------ Listed records ------
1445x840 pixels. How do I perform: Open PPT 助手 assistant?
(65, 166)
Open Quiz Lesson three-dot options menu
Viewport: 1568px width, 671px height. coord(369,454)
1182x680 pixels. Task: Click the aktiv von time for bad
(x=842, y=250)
------
------ Listed records ------
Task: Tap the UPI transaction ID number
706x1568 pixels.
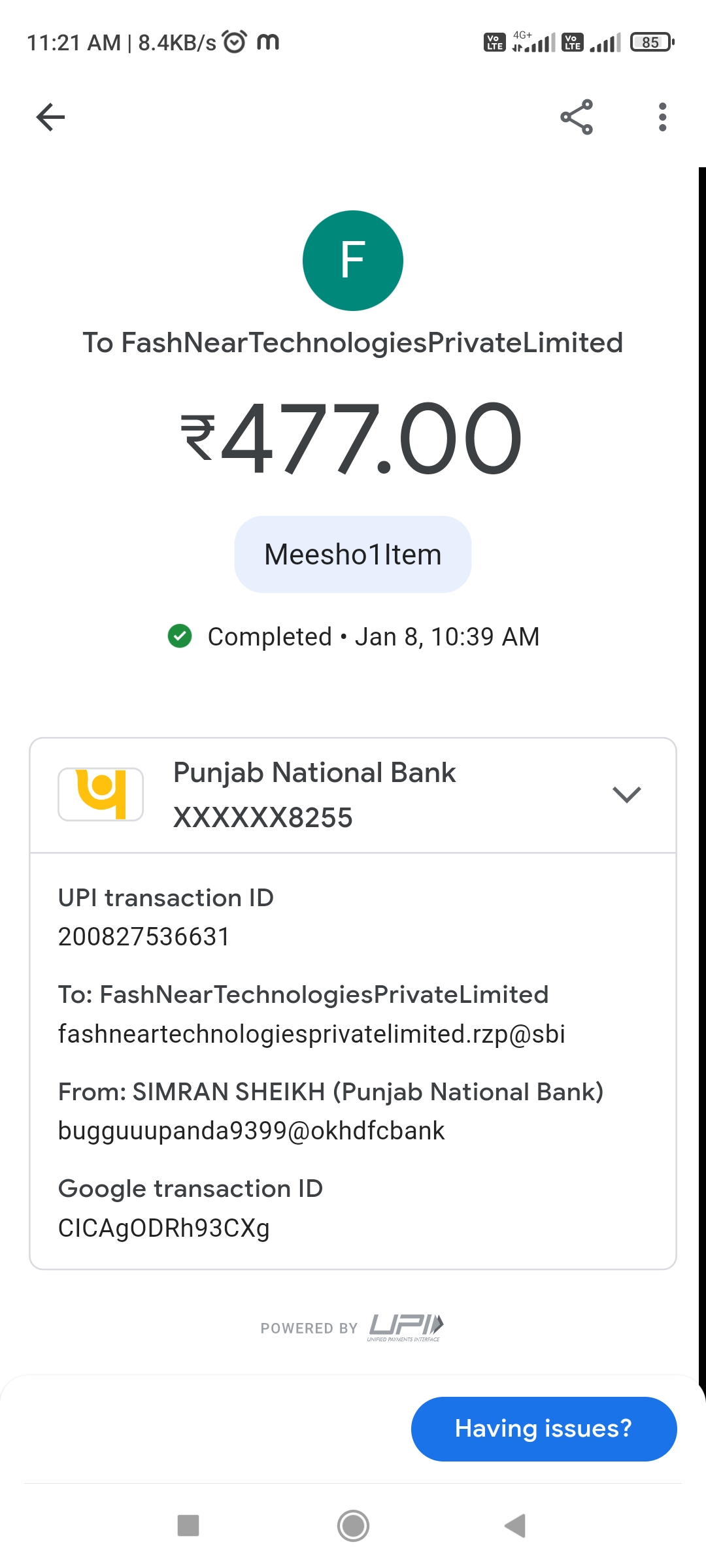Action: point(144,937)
------
------ Listed records ------
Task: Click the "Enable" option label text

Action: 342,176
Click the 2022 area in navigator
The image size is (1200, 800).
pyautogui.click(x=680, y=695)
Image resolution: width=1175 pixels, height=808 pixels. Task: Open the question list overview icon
------
Instructions to follow:
Copy the lines above exactly, beginning at the line that has "option label text" and stopping after the line that has "Image resolution: width=1175", and omit the rest.

Result of this exercise:
Task: Click the "Enable" option label text

Action: 342,176
Click the 2022 area in navigator
The image size is (1200, 800).
pyautogui.click(x=680, y=695)
Image resolution: width=1175 pixels, height=808 pixels. Task: Open the question list overview icon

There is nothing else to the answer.